Sexto: a mera existência de grupo econômico não é, por si só, autorizadora de desconsideração de personalidade jurídica. Esse postulado nem deveria integrar o decálogo, considerando que isso é o que expressamente decorre da lei. Talvez ele devesse dar lugar a um outro postulado: não deixar de aplicar a vontade consagrada na lei, sob o pretexto – expresso ou velado – de que a escolha do legislador não teria sido a melhor. Além disso, quando se trata de grupo, não se deixar levar pelo viés segundo o qual força econômica – na verdade, um sinal de bom funcionamento do sistema capitalista – seria sinônimo de abuso ou de aptidão para arcar com dívidas contraídas por outrem.
Sétimo: não estender responsabilidade patrimonial sem prévia audiência do terceiro. Da mesma forma, isso não precisaria ser dito porque exatamente para isso é que foi positivado no Direito brasileiro o assim chamado incidente de desconsideração de personalidade jurídica – aplicável a todas as demais formas de extensão de responsabilidade patrimonial, por força da regra inscrita no art. 5o, LIV da Constituição Federal. Por precipitarem juízos sobre temas que devem ser analisados com largueza e profundidade, medidas deferidas naquela forma podem gerar julgamentos tão rápidos quanto equivocados. Tão nefasto quanto tolerar manobras fraudulentas é comprometer o patrimônio de quem não deve responder por dívidas de outrem. Portanto, constrições mediante tutela de urgência só devem ser empregadas em hipóteses excepcionalíssimas e, para tanto, o dever de fundamentação e o (alto) nível de exigência da prova devem ser estritamente observados.
Oitavo: lembrar que iliquidez do devedor, ou mesmo ausência de patrimônio suficiente para satisfação de seus credores, não são situações que, por si só, autorizem extensão de responsabilidade patrimonial a terceiros. Aquela primeira, conquanto realmente seja um obstáculo a vencer, pode e deve ser enfrentada com racionalidade e engenhosidade, a partir das ferramentas ofertadas pelo sistema – dentre as quais o eventual emprego de medidas coercitivas indiretas, tendentes a estimular o devedor a contribuir para célere liquidação do patrimônio. A outra (insolvência do devedor), desde que associada a outras circunstâncias, é dado potencialmente relevante para a configuração de fraude de execução; e, claro, pode ser determinante de eventual decreto de falência – mas não para a pura e simples extensão de efeitos dessa última a terceiros.

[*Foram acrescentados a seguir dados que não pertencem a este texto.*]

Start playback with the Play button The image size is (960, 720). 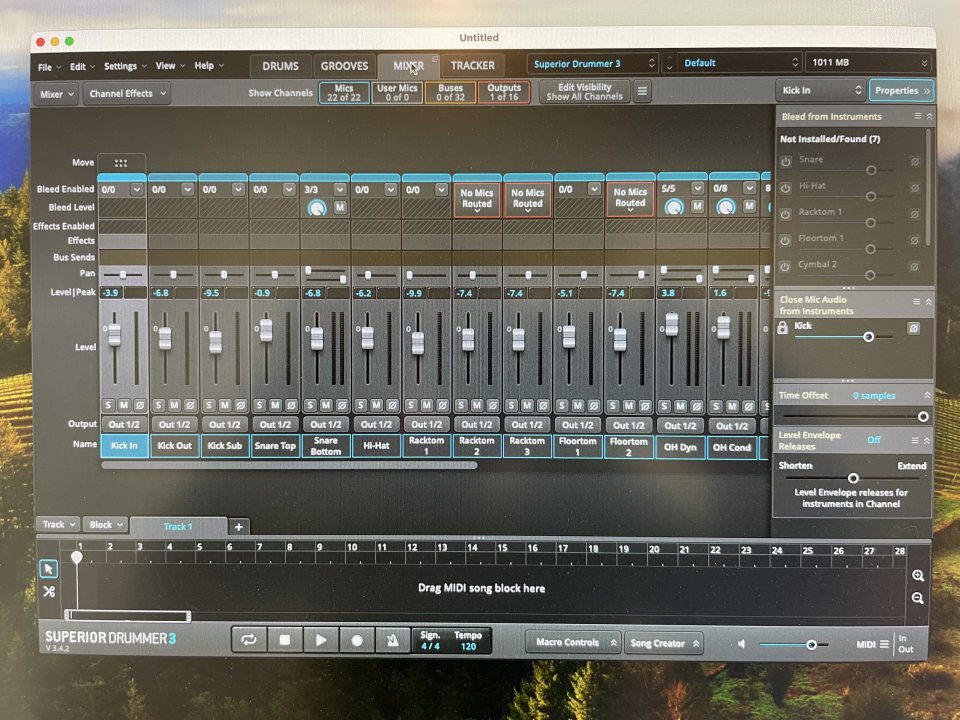(321, 640)
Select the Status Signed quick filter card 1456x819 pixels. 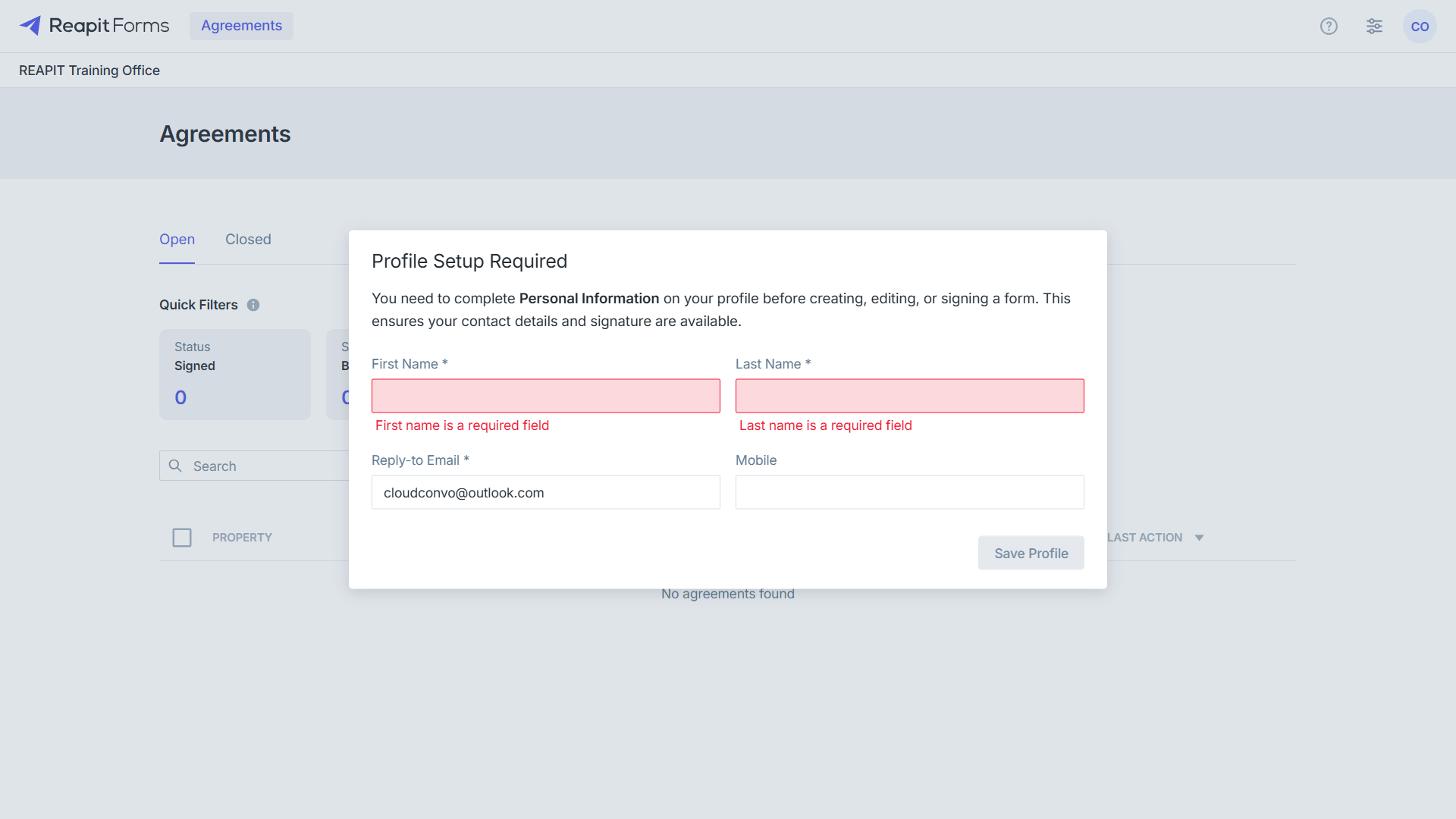click(x=235, y=375)
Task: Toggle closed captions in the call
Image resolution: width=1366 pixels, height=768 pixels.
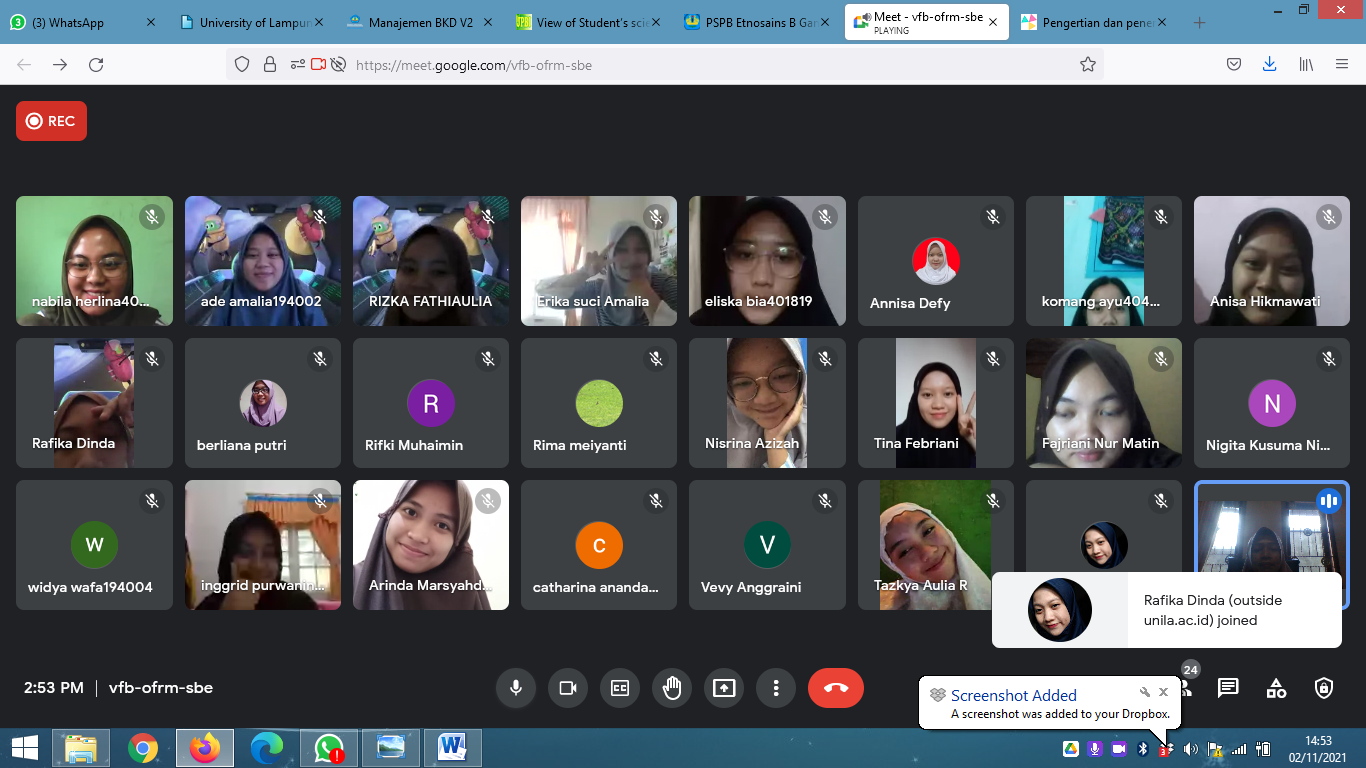Action: [x=620, y=688]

Nono: considerar que a produção antecipada de prova, com a amplitude estabelecida nos incisos II e III do art. 381 do Código de Processo Civil, pode ser, desde que não haja abuso, medida adequada a investigação patrimonial para revelação de eventuais fraudes, como forma de tutelar o credor e, ao mesmo tempo, não realizar constrições patrimoniais sobre terceiros, desprovidas de fundamento fático ou jurídico. Mas, também nessa hipótese, o contraditório deve ser respeitado.
Décimo: lembrar que toda extensão de responsabilidade patrimonial que desconsidere as regras anteriores pode até gerar uma falsa sensação de que o sistema foi eficiente e efetivo; mas, ter em mente que encontrar a todo custo alguém que pague a conta deixada por outrem não é apenas injusto, mas tem perversas repercussões econômicas, não apenas para o terceiro, mas para todo o sistema, que – justamente por ter essa característica – é interligado.